Genotype-Phenotype Dissociation in Two Taiwanese Children with Molybdenum Cofactor Deficiency Caused by MOCS2 Mutation

Hsiu-Fen Lee
1   College of Medicine, National Chung Hsing University, Taichung, Taiwan
2   Division of Pediatric Neurology, Children's Medical Center, Taichung Veterans General Hospital, Taichung, Taiwan
,
Chia-Chi Hsu
4   Division of Pediatric Genetics and Metabolism, Children's Medical Center, Taichung Veterans General Hospital, Taichung, Taiwan
,
Ching-Shiang Chi
3   Division of Pediatric Neurology, Department of Pediatrics, Tungs' Taichung MetroHarbor Hospital, Taichung, Taiwan
5   College of Life Sciences, National Chung Hsing University, Taichung, Taiwan
,
Chi-Ren Tsai
2   Division of Pediatric Neurology, Children's Medical Center, Taichung Veterans General Hospital, Taichung, Taiwan
› Author Affiliations
Funding The authors received no financial support for the research, authorship, and/or publication of this article.

Abstract

Background To describe the genotype-phenotype dissociation in two Taiwanese patients with molybdenum cofactor deficiency (MoCoD) caused by MOCS2 gene mutations.

Patient Description Patient 1 exhibited early-onset neurological symptoms soon after birth, followed by subsequent myoclonic seizures and movement disorder.
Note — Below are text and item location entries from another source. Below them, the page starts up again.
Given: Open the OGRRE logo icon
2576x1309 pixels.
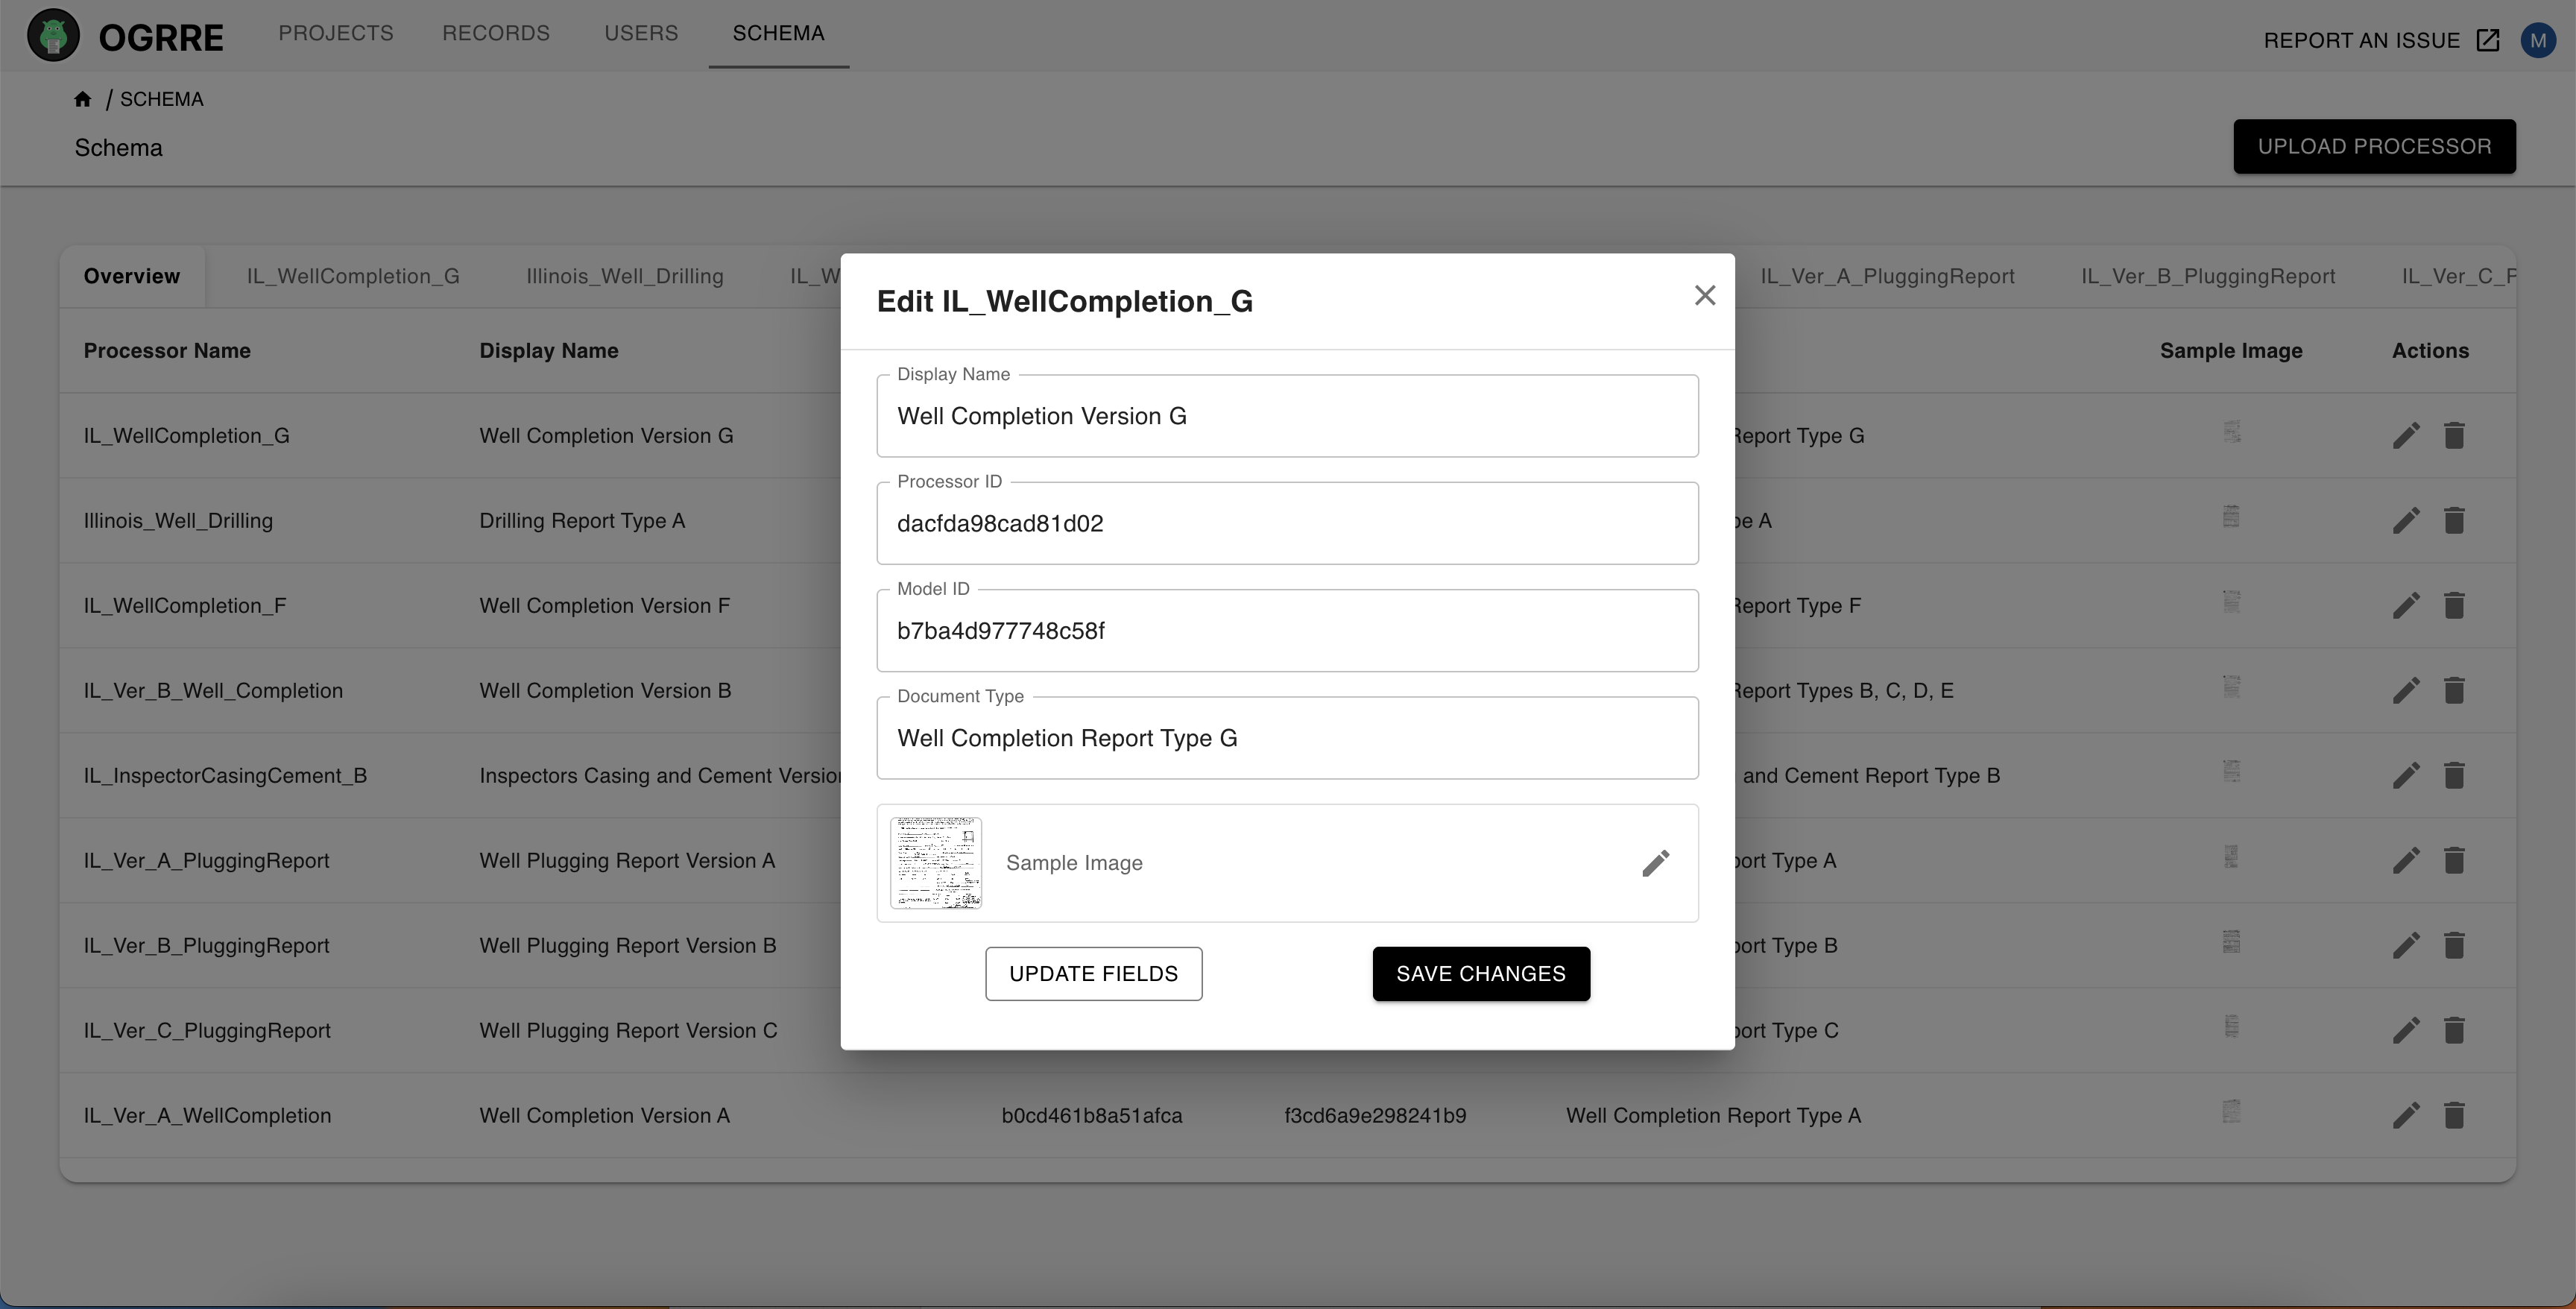Looking at the screenshot, I should point(54,36).
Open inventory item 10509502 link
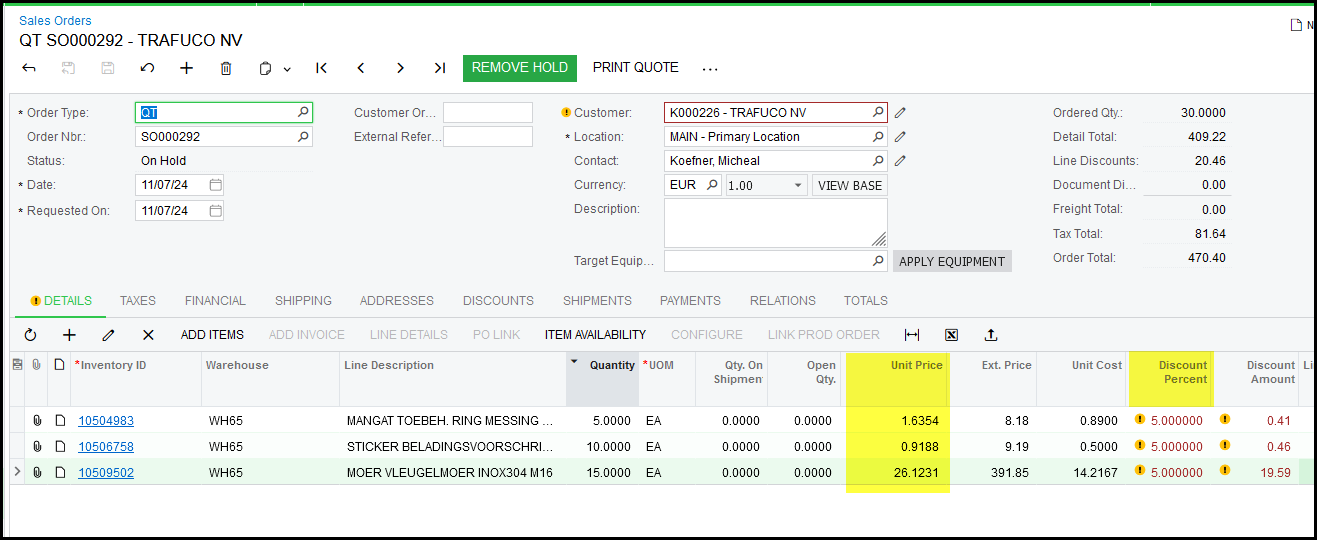The width and height of the screenshot is (1317, 540). point(106,473)
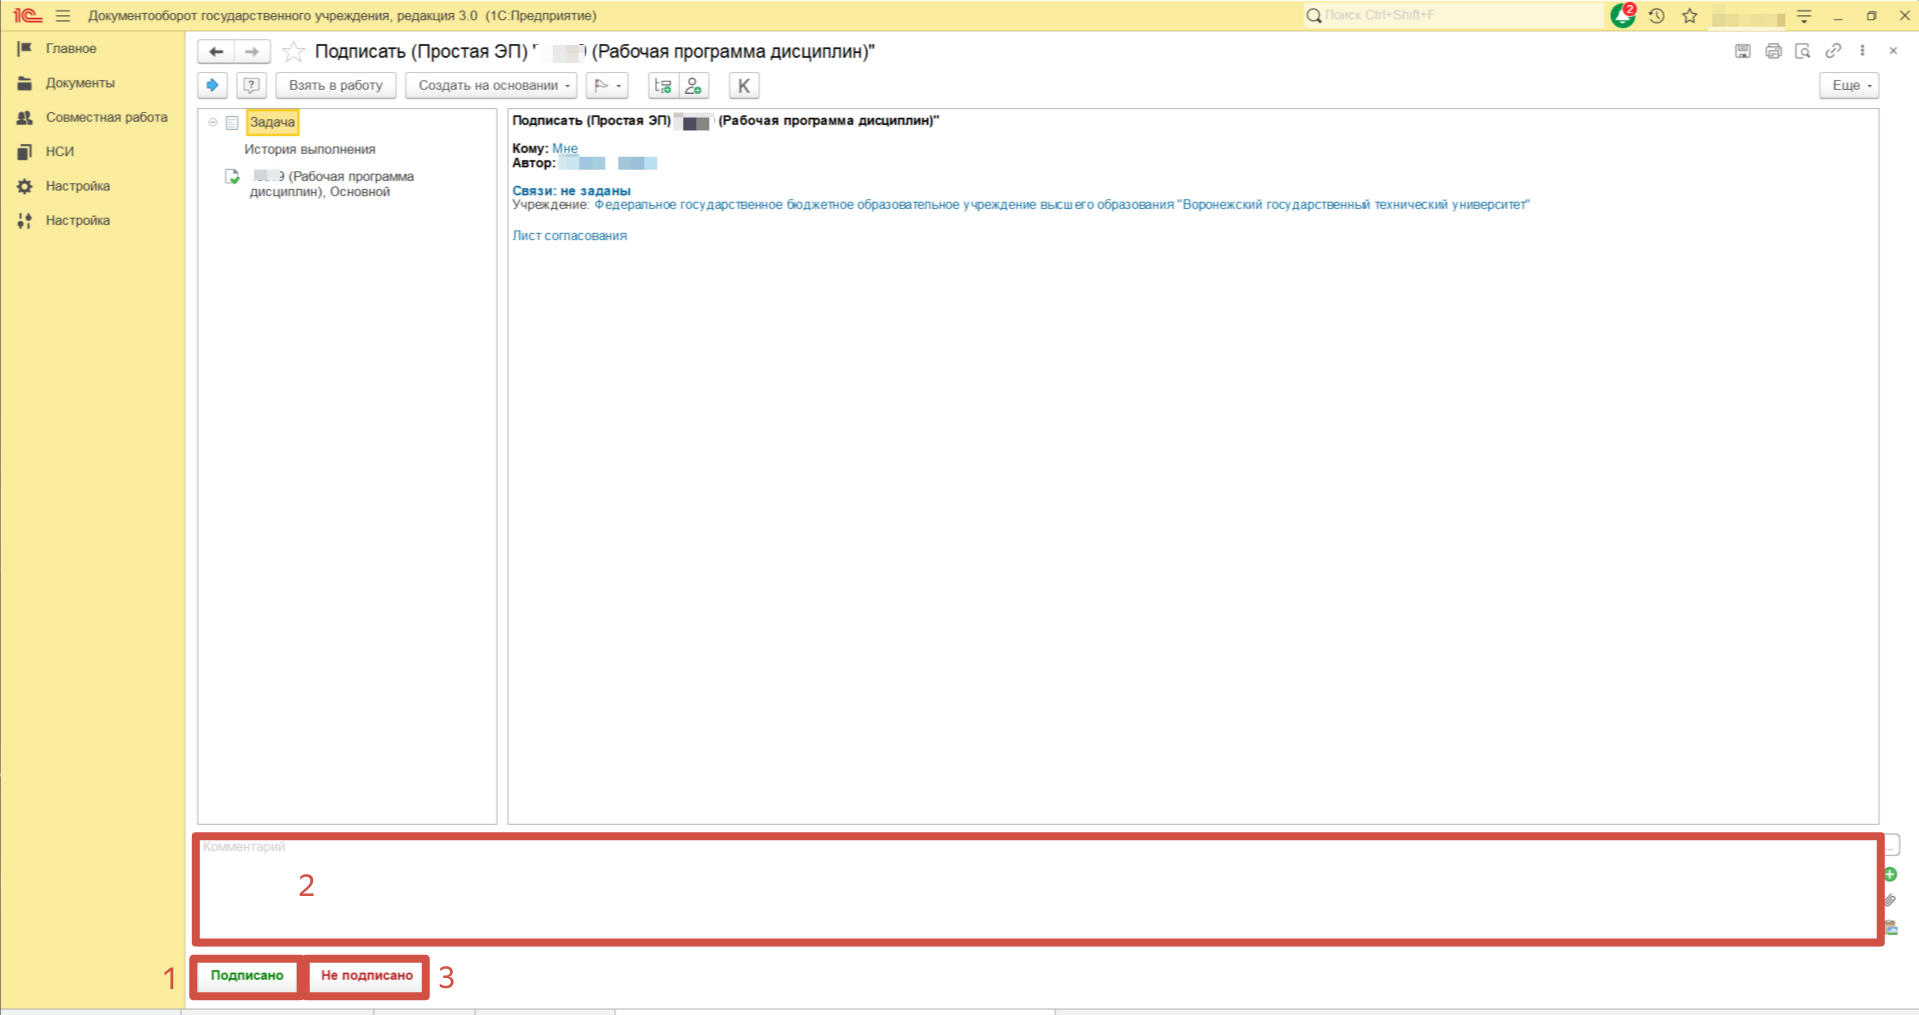The image size is (1919, 1015).
Task: Select История выполнения in the tree
Action: (310, 149)
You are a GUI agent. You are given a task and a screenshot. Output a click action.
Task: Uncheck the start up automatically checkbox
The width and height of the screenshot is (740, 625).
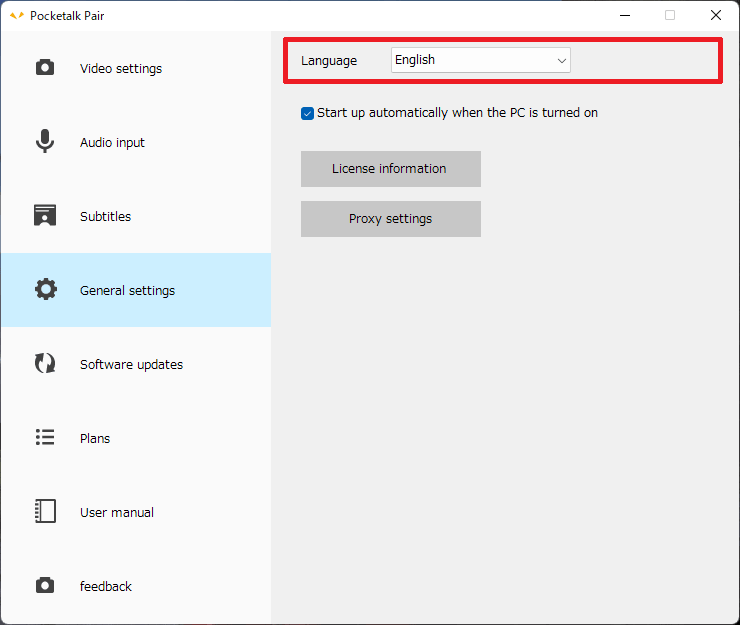coord(308,113)
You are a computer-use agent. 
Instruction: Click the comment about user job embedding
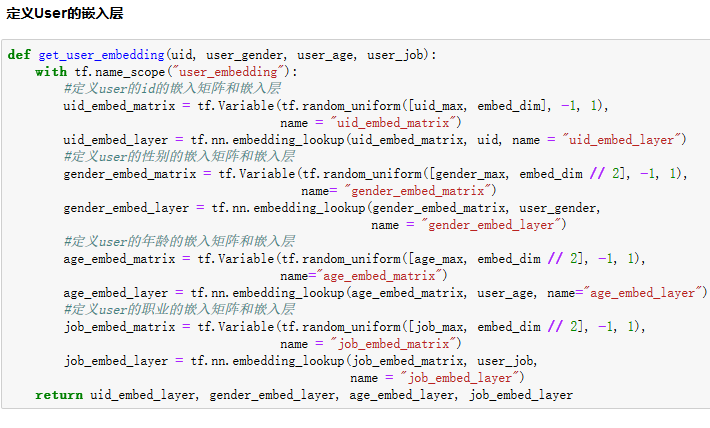pyautogui.click(x=179, y=310)

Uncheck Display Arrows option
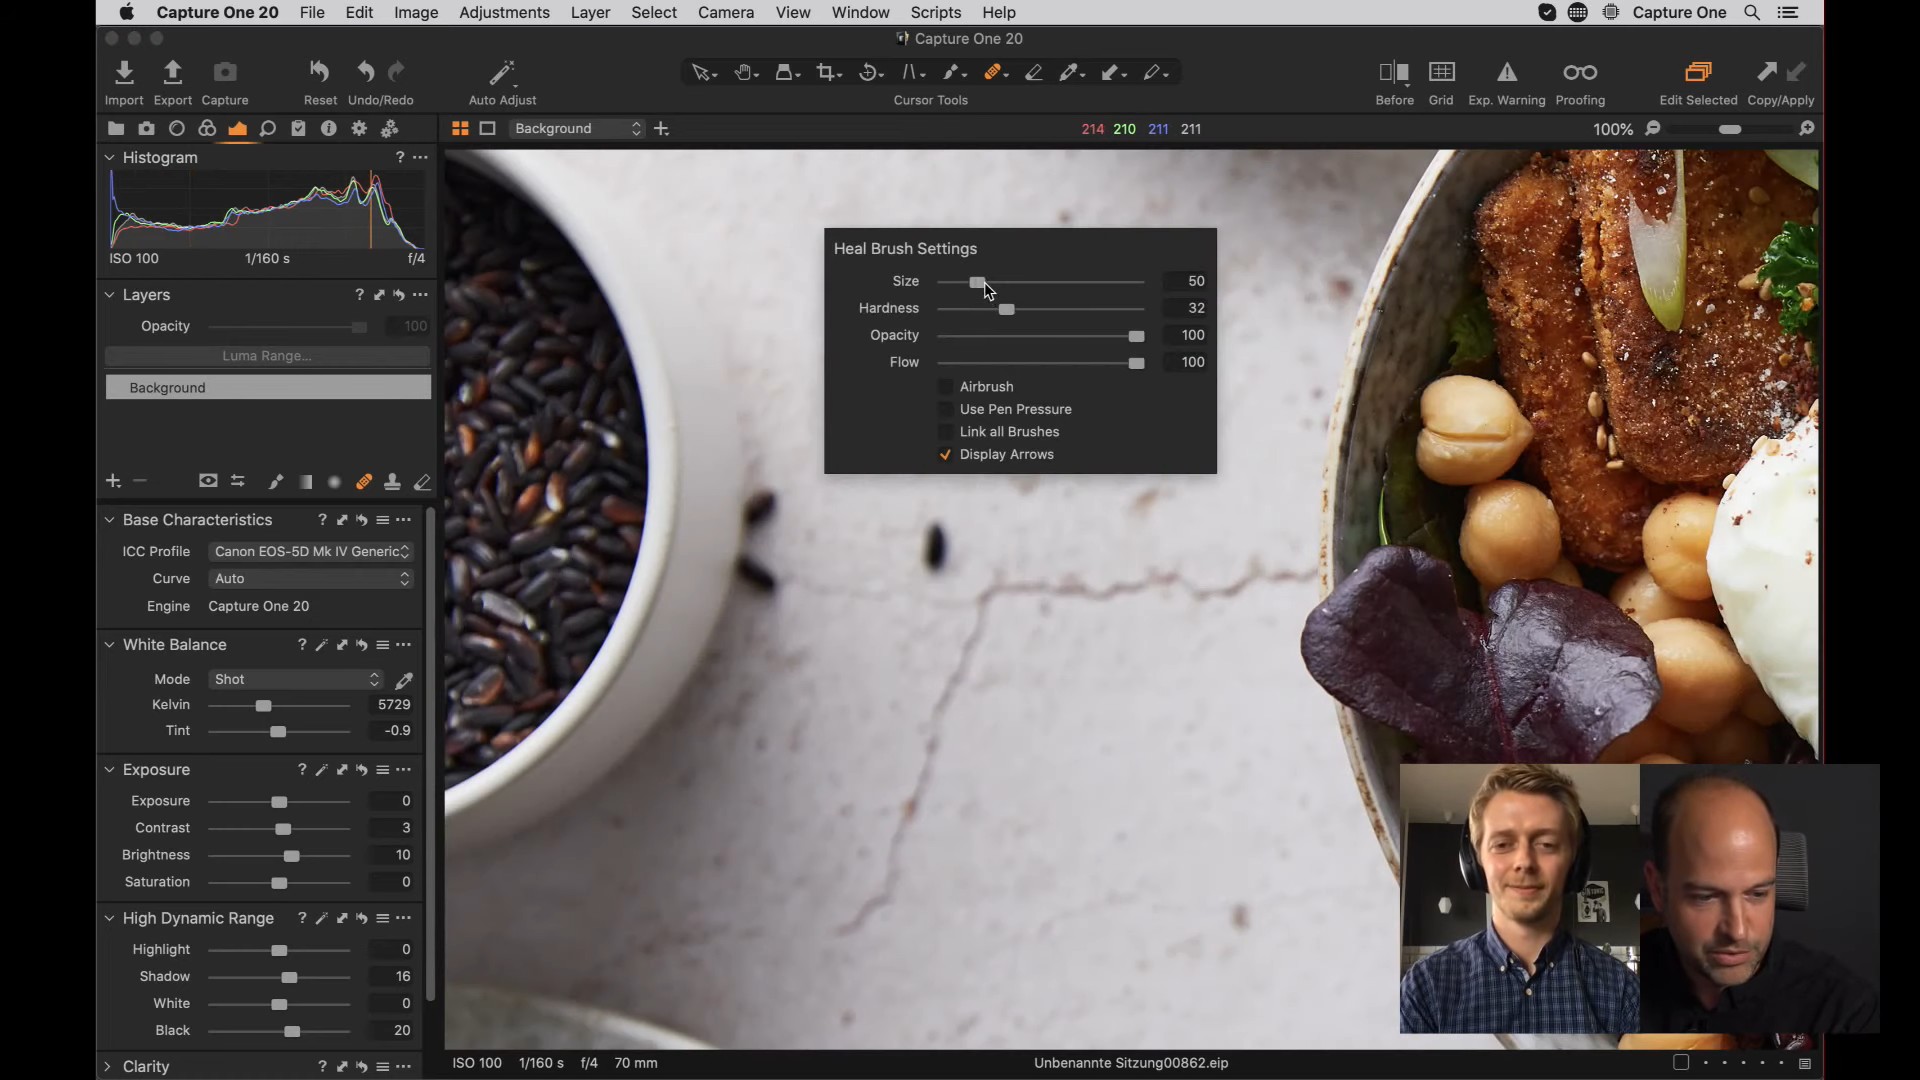[945, 455]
The brain magnetic resonance imaging (MRI) showed diffuse brain injury with cystic encephalomalacia along with bilateral globus pallidi involvement, hypoplasia of corpus callosum, and cerebellar atrophy. Patient 2 had a mild phenotype with prominent movement disorder after intercurrent illness, and the brain MRI showed selective injury of the bilateral globus pallidi and the cerebellum. Both patients had markedly low levels of plasma uric acid and harbored the same MOCS2 homozygous c.16C > T mutation. Patient 1 showed chronic regression of developmental milestones and died of respiratory failure at the age of 8 years, whereas patient 2 demonstrated improvement in motor function.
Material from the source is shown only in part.